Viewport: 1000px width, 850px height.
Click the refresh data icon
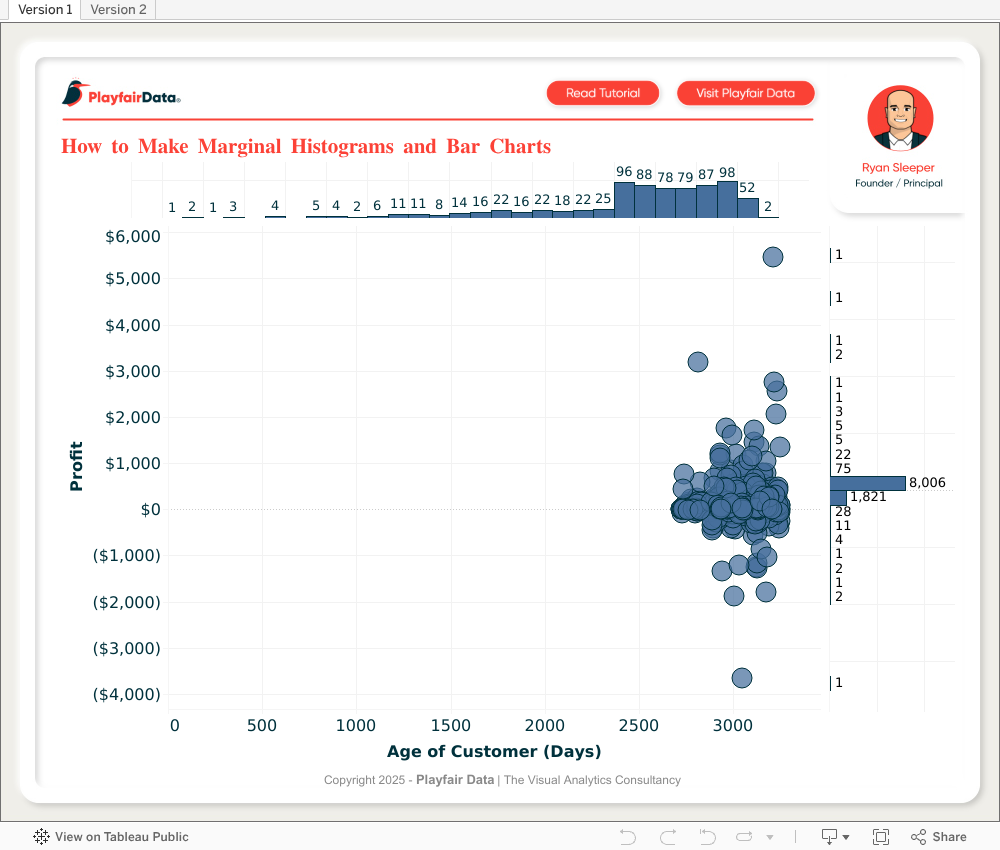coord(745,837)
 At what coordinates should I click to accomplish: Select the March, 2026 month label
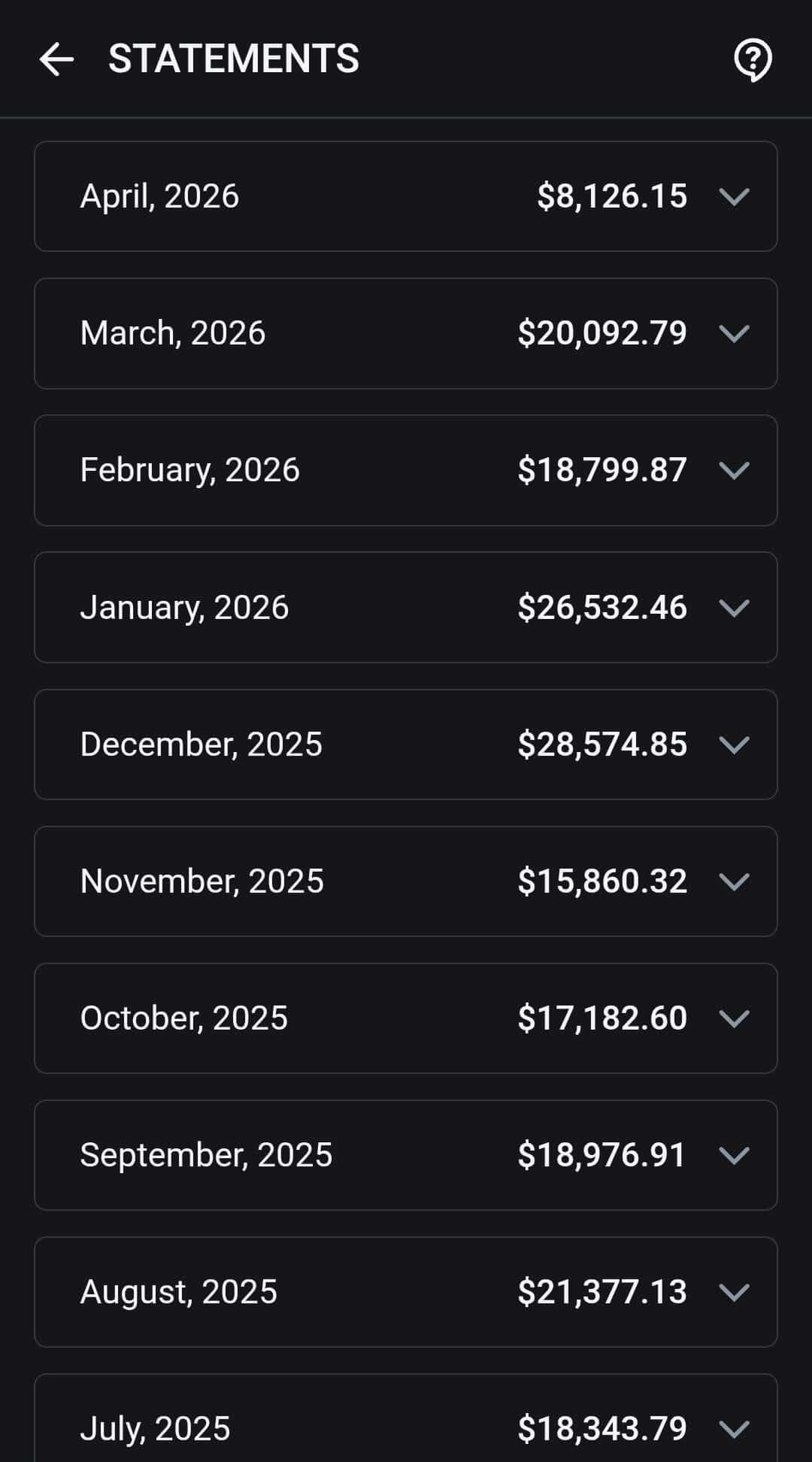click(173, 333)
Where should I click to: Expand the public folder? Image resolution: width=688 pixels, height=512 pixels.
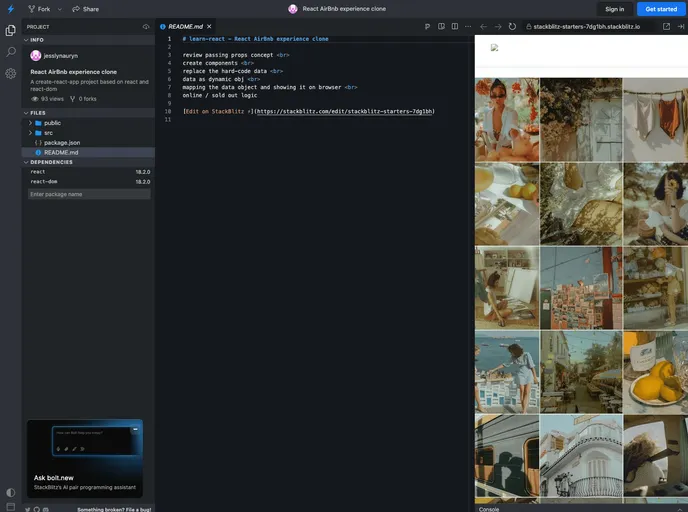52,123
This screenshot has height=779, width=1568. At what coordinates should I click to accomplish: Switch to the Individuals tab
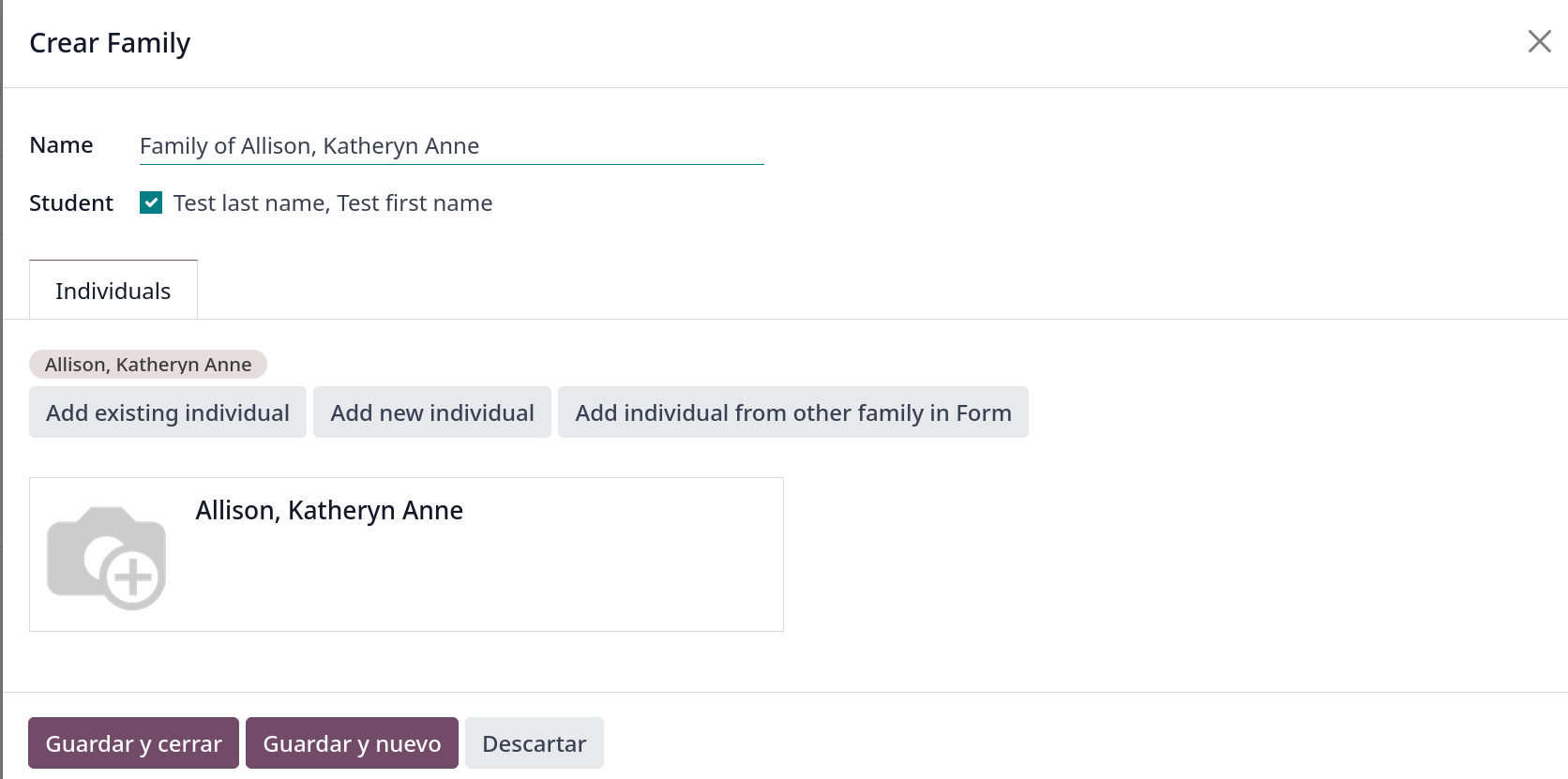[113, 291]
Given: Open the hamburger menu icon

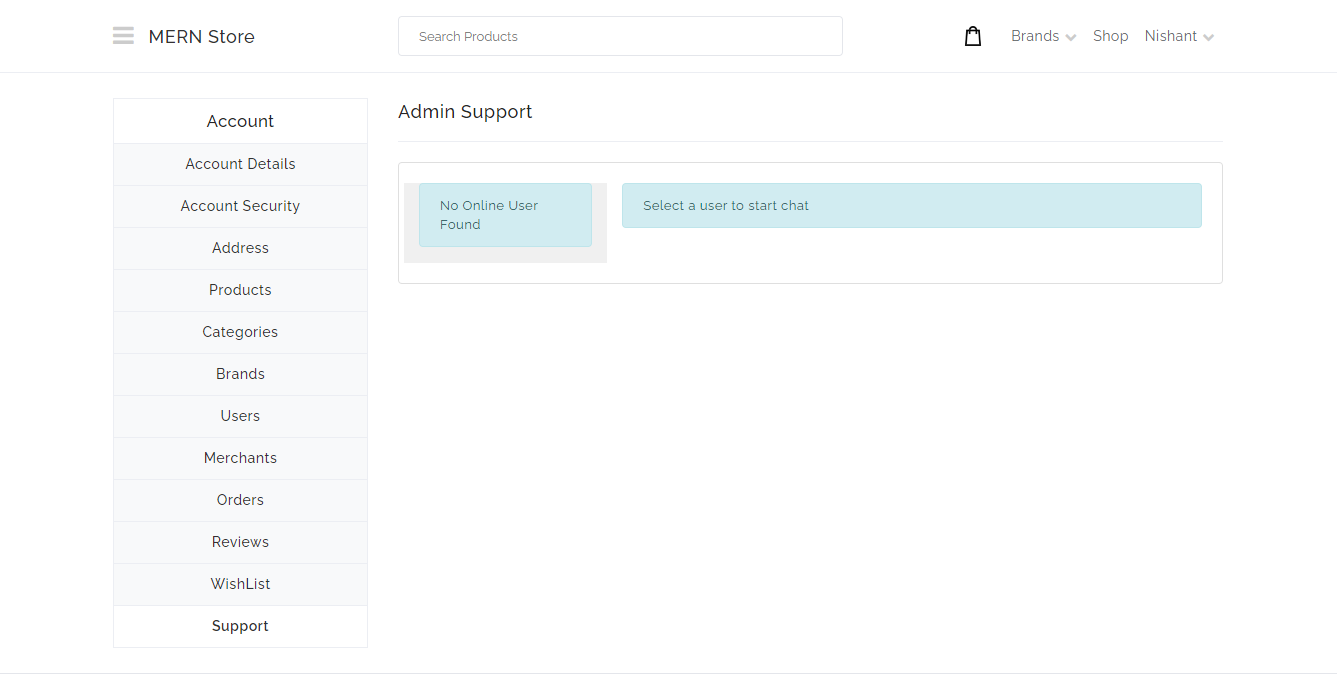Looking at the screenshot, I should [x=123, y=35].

#### [GOAL OF THE EXERCISE]
Repeat the records word for word. Leave out whatever pictures they hold.

#### [EXPECTED ANSWER]
Viewport: 1000px width, 850px height.
Click the refresh data icon
coord(745,837)
 At what coordinates should I click to accomplish: Select the March, 2026 month label
click(173, 333)
Where should I click to: Expand the public folder? Image resolution: width=688 pixels, height=512 pixels.
52,123
This screenshot has height=779, width=1568. At what coordinates should I click to accomplish: Switch to the Individuals tab
[113, 291]
Given: Open the hamburger menu icon

Looking at the screenshot, I should [x=123, y=35].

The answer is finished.